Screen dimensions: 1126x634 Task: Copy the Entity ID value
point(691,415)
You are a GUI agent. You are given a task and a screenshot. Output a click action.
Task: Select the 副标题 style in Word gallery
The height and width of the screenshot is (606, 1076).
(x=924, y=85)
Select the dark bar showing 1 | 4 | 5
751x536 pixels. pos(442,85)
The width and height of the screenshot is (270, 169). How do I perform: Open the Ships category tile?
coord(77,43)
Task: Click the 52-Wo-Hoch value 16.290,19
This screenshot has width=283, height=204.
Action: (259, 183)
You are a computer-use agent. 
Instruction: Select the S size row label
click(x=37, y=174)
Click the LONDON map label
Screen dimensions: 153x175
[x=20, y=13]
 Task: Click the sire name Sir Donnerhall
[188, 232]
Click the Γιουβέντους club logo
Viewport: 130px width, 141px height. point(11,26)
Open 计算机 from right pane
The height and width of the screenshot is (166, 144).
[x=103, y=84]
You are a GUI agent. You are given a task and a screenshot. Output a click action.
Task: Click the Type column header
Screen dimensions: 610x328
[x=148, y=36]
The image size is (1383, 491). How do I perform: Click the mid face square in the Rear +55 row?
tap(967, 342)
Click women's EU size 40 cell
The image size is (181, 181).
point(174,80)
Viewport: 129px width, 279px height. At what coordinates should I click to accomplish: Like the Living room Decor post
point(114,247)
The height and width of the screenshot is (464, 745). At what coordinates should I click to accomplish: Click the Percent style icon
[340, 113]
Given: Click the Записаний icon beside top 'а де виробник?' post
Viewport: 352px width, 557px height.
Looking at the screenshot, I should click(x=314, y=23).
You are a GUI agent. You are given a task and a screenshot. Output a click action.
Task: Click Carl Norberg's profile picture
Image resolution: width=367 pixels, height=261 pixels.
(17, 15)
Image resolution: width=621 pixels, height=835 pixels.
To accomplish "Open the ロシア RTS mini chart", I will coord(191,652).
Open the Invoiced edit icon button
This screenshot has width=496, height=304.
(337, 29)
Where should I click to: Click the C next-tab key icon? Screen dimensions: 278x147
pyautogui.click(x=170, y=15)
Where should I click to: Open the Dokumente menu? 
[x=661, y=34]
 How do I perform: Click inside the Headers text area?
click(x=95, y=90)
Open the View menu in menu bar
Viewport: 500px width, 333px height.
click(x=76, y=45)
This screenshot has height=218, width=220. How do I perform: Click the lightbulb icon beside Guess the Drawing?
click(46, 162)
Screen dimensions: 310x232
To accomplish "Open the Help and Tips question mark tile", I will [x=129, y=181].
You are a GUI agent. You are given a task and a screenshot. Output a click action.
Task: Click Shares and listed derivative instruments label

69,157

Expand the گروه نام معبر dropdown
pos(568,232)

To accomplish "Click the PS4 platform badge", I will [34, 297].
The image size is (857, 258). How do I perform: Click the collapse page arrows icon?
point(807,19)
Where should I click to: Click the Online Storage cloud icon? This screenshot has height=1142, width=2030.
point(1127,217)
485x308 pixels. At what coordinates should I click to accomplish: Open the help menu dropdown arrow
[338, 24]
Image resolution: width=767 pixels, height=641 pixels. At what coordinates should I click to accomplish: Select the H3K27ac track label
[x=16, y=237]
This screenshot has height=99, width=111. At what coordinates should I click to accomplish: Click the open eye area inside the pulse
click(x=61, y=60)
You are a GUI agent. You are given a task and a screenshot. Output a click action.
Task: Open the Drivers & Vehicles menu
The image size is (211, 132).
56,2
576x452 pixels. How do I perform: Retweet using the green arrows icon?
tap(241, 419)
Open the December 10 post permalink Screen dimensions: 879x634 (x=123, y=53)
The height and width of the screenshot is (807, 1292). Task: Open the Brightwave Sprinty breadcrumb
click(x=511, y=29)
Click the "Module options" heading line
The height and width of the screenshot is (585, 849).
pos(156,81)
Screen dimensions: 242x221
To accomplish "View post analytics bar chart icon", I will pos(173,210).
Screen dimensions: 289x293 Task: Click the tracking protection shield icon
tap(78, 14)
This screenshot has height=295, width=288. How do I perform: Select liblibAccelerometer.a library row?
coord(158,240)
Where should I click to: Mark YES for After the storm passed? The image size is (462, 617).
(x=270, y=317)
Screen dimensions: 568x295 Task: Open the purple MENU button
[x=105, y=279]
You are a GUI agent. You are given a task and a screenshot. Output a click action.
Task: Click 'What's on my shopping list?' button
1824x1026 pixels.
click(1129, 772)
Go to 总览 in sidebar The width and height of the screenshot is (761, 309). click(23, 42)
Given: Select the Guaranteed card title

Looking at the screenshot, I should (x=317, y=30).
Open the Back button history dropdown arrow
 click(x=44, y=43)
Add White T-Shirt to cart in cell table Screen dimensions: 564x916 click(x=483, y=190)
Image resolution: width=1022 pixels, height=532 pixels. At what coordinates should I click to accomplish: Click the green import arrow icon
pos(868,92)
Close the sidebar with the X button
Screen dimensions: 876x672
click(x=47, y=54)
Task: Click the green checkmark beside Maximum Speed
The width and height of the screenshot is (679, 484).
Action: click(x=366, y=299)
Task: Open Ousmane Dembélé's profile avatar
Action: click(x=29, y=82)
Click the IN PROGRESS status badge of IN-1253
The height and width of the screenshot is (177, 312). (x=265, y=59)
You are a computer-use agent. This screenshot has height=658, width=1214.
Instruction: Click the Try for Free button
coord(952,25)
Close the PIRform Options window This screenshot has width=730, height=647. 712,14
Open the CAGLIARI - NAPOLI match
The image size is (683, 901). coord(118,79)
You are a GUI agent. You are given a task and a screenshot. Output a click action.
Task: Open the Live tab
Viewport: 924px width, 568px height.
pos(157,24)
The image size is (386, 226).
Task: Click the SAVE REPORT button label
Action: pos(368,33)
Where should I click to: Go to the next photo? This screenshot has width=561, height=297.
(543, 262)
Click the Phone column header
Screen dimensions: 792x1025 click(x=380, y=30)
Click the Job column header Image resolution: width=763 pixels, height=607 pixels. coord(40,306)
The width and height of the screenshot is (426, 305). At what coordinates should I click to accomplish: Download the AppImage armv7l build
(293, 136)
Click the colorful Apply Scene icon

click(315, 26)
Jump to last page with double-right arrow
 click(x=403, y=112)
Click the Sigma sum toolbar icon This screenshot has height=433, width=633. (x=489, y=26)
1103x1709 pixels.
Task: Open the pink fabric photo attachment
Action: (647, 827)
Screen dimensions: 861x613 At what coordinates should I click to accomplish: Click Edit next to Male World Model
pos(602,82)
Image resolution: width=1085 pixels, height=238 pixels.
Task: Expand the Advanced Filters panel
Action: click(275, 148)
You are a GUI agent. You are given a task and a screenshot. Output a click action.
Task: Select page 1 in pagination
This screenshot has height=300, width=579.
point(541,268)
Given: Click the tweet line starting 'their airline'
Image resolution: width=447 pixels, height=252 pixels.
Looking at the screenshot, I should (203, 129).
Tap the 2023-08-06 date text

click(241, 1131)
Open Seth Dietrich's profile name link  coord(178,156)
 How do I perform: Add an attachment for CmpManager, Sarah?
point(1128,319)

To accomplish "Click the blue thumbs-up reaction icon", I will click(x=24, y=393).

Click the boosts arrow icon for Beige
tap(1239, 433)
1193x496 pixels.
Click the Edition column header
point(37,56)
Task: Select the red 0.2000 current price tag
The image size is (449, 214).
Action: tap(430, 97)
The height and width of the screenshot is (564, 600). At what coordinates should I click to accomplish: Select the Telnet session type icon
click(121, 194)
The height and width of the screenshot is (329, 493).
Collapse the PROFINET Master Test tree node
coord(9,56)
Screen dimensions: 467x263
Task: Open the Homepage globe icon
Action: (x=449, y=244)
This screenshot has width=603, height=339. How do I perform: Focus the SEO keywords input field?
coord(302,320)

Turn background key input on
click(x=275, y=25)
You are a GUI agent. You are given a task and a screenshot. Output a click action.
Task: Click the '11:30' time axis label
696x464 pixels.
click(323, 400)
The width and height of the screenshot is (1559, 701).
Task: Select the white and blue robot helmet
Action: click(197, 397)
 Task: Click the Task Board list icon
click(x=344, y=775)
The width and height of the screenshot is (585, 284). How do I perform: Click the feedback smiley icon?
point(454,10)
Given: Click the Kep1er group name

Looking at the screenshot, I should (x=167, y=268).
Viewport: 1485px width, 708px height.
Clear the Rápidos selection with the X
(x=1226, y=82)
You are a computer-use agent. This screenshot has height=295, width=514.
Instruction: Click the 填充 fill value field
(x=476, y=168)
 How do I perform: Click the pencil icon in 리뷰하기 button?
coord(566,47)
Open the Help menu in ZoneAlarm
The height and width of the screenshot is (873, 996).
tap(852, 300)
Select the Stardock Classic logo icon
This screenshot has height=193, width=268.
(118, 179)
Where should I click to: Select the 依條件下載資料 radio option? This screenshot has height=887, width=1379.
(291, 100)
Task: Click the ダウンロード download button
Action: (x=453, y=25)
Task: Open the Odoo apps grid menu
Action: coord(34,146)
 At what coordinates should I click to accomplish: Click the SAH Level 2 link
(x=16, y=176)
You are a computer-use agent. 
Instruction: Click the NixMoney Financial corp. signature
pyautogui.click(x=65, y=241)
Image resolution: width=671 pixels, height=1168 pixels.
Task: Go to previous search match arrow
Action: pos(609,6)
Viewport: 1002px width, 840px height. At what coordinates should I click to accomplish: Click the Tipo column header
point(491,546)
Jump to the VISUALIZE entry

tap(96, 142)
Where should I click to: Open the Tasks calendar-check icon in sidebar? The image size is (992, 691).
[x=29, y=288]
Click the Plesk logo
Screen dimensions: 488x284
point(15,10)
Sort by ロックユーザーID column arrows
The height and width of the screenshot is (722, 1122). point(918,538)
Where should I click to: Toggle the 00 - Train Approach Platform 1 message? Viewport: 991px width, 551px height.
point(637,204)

## Exercise description
Every line above that holds the string "computer" should be returned.

## Answer to this exercise
You are a computer-use agent. 
You are a computer-use agent. This screenshot has height=658, width=1214.
You are a computer-use agent. This screenshot has height=295, width=514.
You are a computer-use agent. 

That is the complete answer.